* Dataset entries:
···

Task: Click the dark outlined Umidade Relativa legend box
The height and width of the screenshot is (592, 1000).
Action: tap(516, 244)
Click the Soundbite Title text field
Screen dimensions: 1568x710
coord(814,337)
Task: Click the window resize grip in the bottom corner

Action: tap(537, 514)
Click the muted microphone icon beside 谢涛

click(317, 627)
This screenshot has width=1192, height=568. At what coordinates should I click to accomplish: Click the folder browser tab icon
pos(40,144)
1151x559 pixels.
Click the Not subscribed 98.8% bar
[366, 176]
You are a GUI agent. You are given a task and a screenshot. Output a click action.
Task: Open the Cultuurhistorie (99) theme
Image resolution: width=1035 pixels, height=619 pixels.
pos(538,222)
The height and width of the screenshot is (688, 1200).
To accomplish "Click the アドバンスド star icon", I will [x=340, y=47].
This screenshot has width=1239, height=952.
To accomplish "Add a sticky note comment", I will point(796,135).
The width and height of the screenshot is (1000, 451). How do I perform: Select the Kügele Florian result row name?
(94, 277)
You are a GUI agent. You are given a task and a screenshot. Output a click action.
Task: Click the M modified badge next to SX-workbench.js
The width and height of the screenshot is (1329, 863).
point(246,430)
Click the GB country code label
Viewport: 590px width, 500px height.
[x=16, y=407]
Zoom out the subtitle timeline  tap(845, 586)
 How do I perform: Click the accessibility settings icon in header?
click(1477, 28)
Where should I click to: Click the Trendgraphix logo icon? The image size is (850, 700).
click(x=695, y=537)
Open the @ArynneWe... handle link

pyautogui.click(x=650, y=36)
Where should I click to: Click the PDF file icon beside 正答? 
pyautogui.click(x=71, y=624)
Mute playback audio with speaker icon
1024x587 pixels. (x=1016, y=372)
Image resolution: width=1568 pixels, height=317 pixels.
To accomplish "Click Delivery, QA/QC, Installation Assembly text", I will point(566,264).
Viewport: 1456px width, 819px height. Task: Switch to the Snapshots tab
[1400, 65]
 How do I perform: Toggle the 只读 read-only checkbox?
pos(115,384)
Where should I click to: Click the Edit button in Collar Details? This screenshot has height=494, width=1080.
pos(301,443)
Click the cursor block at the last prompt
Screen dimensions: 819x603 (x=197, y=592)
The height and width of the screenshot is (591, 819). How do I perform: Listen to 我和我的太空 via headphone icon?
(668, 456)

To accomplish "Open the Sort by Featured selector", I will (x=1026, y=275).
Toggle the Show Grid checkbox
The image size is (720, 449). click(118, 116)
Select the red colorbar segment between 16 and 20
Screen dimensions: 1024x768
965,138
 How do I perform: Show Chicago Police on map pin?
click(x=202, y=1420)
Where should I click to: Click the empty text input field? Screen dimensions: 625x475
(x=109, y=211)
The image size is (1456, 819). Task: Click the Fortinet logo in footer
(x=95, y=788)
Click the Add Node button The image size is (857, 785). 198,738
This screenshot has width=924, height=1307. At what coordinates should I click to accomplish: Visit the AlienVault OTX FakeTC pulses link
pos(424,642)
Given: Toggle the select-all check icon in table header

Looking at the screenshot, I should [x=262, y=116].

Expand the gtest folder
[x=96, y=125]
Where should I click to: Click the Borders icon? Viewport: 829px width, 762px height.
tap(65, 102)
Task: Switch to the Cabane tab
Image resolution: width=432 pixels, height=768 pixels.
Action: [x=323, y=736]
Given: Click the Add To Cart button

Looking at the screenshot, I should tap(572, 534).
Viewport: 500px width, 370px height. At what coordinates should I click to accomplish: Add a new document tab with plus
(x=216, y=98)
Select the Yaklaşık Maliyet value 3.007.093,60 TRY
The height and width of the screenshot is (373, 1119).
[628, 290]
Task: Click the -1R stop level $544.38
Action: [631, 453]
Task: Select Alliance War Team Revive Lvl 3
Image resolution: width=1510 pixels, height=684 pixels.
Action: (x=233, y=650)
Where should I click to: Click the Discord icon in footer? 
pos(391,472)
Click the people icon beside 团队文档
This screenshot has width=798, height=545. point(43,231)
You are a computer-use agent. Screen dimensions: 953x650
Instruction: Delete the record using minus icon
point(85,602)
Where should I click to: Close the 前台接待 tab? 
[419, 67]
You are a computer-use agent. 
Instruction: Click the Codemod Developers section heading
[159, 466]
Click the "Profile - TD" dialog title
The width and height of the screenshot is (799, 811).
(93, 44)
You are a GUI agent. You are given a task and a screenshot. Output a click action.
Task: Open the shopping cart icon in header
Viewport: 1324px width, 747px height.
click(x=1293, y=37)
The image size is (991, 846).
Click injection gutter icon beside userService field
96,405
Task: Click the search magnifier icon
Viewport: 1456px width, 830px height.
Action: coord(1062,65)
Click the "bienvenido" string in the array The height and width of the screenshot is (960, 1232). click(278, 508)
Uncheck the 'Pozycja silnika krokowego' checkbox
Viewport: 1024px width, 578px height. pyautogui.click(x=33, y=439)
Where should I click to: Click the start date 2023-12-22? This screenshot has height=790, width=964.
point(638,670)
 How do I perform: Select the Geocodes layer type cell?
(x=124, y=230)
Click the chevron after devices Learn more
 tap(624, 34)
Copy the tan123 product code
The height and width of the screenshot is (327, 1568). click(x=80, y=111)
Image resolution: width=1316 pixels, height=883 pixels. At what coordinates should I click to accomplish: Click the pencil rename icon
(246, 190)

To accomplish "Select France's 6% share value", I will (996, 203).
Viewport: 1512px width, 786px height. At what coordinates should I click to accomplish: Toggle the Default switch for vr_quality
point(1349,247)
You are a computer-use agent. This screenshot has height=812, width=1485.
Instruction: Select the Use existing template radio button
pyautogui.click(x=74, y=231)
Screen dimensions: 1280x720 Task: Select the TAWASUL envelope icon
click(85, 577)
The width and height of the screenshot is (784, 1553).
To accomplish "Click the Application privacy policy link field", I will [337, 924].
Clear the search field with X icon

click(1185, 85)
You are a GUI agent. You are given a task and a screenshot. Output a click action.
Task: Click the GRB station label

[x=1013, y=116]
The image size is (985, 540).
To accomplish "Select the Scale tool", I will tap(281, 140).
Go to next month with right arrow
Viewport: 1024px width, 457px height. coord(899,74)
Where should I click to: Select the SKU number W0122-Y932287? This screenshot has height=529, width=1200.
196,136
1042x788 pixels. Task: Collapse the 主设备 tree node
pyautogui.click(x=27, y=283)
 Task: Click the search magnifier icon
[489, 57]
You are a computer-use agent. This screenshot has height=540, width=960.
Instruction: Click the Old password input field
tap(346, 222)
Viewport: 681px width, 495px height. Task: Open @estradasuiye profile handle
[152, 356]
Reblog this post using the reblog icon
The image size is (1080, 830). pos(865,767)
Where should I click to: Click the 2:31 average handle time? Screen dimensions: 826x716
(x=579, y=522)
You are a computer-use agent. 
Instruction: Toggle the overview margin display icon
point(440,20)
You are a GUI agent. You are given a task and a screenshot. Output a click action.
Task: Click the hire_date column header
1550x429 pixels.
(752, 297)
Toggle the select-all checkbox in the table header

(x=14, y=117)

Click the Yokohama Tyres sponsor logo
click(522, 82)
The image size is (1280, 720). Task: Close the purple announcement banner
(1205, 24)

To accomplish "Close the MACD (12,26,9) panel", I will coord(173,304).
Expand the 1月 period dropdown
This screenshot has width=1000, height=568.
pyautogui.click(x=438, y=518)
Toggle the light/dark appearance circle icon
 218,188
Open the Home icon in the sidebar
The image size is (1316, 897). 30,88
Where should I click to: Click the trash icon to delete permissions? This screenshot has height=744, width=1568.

···

* Directions for this task:
Would you please print every record exactly as written?

* Output of the task:
Task: Click the dark outlined Umidade Relativa legend box
The height and width of the screenshot is (592, 1000).
Action: tap(516, 244)
Click the Soundbite Title text field
Screen dimensions: 1568x710
coord(814,337)
Task: Click the window resize grip in the bottom corner

Action: tap(537, 514)
Click the muted microphone icon beside 谢涛

click(317, 627)
This screenshot has width=1192, height=568. At what coordinates should I click to accomplish: Click the folder browser tab icon
pos(40,144)
1151x559 pixels.
Click the Not subscribed 98.8% bar
[366, 176]
You are a GUI agent. You are given a task and a screenshot. Output a click action.
Task: Open the Cultuurhistorie (99) theme
Image resolution: width=1035 pixels, height=619 pixels.
pos(538,222)
The height and width of the screenshot is (688, 1200).
To accomplish "Click the アドバンスド star icon", I will [x=340, y=47].
This screenshot has width=1239, height=952.
To accomplish "Add a sticky note comment", I will point(796,135).
The width and height of the screenshot is (1000, 451). How do I perform: Select the Kügele Florian result row name?
(94, 277)
You are a GUI agent. You are given a task and a screenshot. Output a click action.
Task: Click the M modified badge next to SX-workbench.js
The width and height of the screenshot is (1329, 863).
point(246,430)
Click the GB country code label
Viewport: 590px width, 500px height.
[x=16, y=407]
Zoom out the subtitle timeline  tap(845, 586)
 How do I perform: Click the accessibility settings icon in header?
click(1477, 28)
Where should I click to: Click the Trendgraphix logo icon? The image size is (850, 700).
click(x=695, y=537)
Open the @ArynneWe... handle link

pyautogui.click(x=650, y=36)
Where should I click to: Click the PDF file icon beside 正答? 
pyautogui.click(x=71, y=624)
Mute playback audio with speaker icon
1024x587 pixels. (x=1016, y=372)
Image resolution: width=1568 pixels, height=317 pixels.
To accomplish "Click Delivery, QA/QC, Installation Assembly text", I will point(566,264).
Viewport: 1456px width, 819px height. Task: Switch to the Snapshots tab
[1400, 65]
 How do I perform: Toggle the 只读 read-only checkbox?
pos(115,384)
Where should I click to: Click the Edit button in Collar Details? This screenshot has height=494, width=1080.
pos(301,443)
Click the cursor block at the last prompt
Screen dimensions: 819x603 (x=197, y=592)
The height and width of the screenshot is (591, 819). How do I perform: Listen to 我和我的太空 via headphone icon?
(668, 456)

To accomplish "Open the Sort by Featured selector", I will (x=1026, y=275).
Toggle the Show Grid checkbox
The image size is (720, 449). click(118, 116)
Select the red colorbar segment between 16 and 20
Screen dimensions: 1024x768
965,138
 How do I perform: Show Chicago Police on map pin?
click(x=202, y=1420)
Where should I click to: Click the empty text input field? Screen dimensions: 625x475
(x=109, y=211)
The image size is (1456, 819). Task: Click the Fortinet logo in footer
(x=95, y=788)
Click the Add Node button The image size is (857, 785). 198,738
This screenshot has width=924, height=1307. At what coordinates should I click to accomplish: Visit the AlienVault OTX FakeTC pulses link
pos(424,642)
Given: Toggle the select-all check icon in table header

Looking at the screenshot, I should [x=262, y=116].

Expand the gtest folder
[x=96, y=125]
Where should I click to: Click the Borders icon? Viewport: 829px width, 762px height.
tap(65, 102)
Task: Switch to the Cabane tab
Image resolution: width=432 pixels, height=768 pixels.
Action: [x=323, y=736]
Given: Click the Add To Cart button

Looking at the screenshot, I should tap(572, 534).
Viewport: 500px width, 370px height. At what coordinates should I click to accomplish: Add a new document tab with plus
(x=216, y=98)
Select the Yaklaşık Maliyet value 3.007.093,60 TRY
The height and width of the screenshot is (373, 1119).
[628, 290]
Task: Click the -1R stop level $544.38
Action: [631, 453]
Task: Select Alliance War Team Revive Lvl 3
Image resolution: width=1510 pixels, height=684 pixels.
Action: (x=233, y=650)
Where should I click to: Click the Discord icon in footer? 
pos(391,472)
Click the people icon beside 团队文档
This screenshot has width=798, height=545. point(43,231)
You are a computer-use agent. Screen dimensions: 953x650
Instruction: Delete the record using minus icon
point(85,602)
Where should I click to: Close the 前台接待 tab? 
[419, 67]
You are a computer-use agent. 
Instruction: Click the Codemod Developers section heading
[159, 466]
Click the "Profile - TD" dialog title
The width and height of the screenshot is (799, 811).
(93, 44)
You are a GUI agent. You are given a task and a screenshot. Output a click action.
Task: Open the shopping cart icon in header
Viewport: 1324px width, 747px height.
click(x=1293, y=37)
The image size is (991, 846).
Click injection gutter icon beside userService field
96,405
Task: Click the search magnifier icon
Viewport: 1456px width, 830px height.
Action: coord(1062,65)
Click the "bienvenido" string in the array The height and width of the screenshot is (960, 1232). click(278, 508)
Uncheck the 'Pozycja silnika krokowego' checkbox
Viewport: 1024px width, 578px height. pyautogui.click(x=33, y=439)
Where should I click to: Click the start date 2023-12-22? This screenshot has height=790, width=964.
point(638,670)
 How do I perform: Select the Geocodes layer type cell?
(x=124, y=230)
Click the chevron after devices Learn more
 tap(624, 34)
Copy the tan123 product code
The height and width of the screenshot is (327, 1568). click(x=80, y=111)
Image resolution: width=1316 pixels, height=883 pixels. At what coordinates should I click to accomplish: Click the pencil rename icon
(246, 190)

To accomplish "Select France's 6% share value", I will (996, 203).
Viewport: 1512px width, 786px height. At what coordinates should I click to accomplish: Toggle the Default switch for vr_quality
point(1349,247)
You are a computer-use agent. This screenshot has height=812, width=1485.
Instruction: Select the Use existing template radio button
pyautogui.click(x=74, y=231)
Screen dimensions: 1280x720 Task: Select the TAWASUL envelope icon
click(85, 577)
The width and height of the screenshot is (784, 1553).
To accomplish "Click the Application privacy policy link field", I will [337, 924].
Clear the search field with X icon

click(1185, 85)
You are a GUI agent. You are given a task and a screenshot. Output a click action.
Task: Click the GRB station label

[x=1013, y=116]
The image size is (985, 540).
To accomplish "Select the Scale tool", I will tap(281, 140).
Go to next month with right arrow
Viewport: 1024px width, 457px height. coord(899,74)
Where should I click to: Select the SKU number W0122-Y932287? This screenshot has height=529, width=1200.
196,136
1042x788 pixels. Task: Collapse the 主设备 tree node
pyautogui.click(x=27, y=283)
 Task: Click the search magnifier icon
[489, 57]
You are a computer-use agent. This screenshot has height=540, width=960.
Instruction: Click the Old password input field
tap(346, 222)
Viewport: 681px width, 495px height. Task: Open @estradasuiye profile handle
[152, 356]
Reblog this post using the reblog icon
The image size is (1080, 830). pos(865,767)
Where should I click to: Click the 2:31 average handle time? Screen dimensions: 826x716
(x=579, y=522)
You are a computer-use agent. 
Instruction: Toggle the overview margin display icon
point(440,20)
You are a GUI agent. You are given a task and a screenshot. Output a click action.
Task: Click the hire_date column header
1550x429 pixels.
(752, 297)
Toggle the select-all checkbox in the table header

(x=14, y=117)

Click the Yokohama Tyres sponsor logo
click(522, 82)
The image size is (1280, 720). Task: Close the purple announcement banner
(1205, 24)

To accomplish "Close the MACD (12,26,9) panel", I will coord(173,304).
Expand the 1月 period dropdown
This screenshot has width=1000, height=568.
pyautogui.click(x=438, y=518)
Toggle the light/dark appearance circle icon
 218,188
Open the Home icon in the sidebar
The image size is (1316, 897). 30,88
Where should I click to: Click the trash icon to delete permissions? This screenshot has height=744, width=1568.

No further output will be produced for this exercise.